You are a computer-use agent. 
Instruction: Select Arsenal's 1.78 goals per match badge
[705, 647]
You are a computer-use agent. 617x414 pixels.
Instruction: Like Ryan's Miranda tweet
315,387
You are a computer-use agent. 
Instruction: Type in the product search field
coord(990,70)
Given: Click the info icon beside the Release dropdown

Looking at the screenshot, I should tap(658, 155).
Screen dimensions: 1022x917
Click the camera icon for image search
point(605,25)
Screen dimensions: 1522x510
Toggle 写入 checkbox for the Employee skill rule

* EXERCISE BRIEF *
Reproduce the material above verbatim, line for line, without changing any wording or punctuation.

* TASK RESULT *
You are a computer-use agent. 
Instruction: Select Arsenal's 1.78 goals per match badge
[705, 647]
You are a computer-use agent. 617x414 pixels.
Instruction: Like Ryan's Miranda tweet
315,387
You are a computer-use agent. 
Instruction: Type in the product search field
coord(990,70)
Given: Click the info icon beside the Release dropdown

Looking at the screenshot, I should tap(658, 155).
Screen dimensions: 1022x917
Click the camera icon for image search
point(605,25)
Screen dimensions: 1522x510
Toggle 写入 checkbox for the Employee skill rule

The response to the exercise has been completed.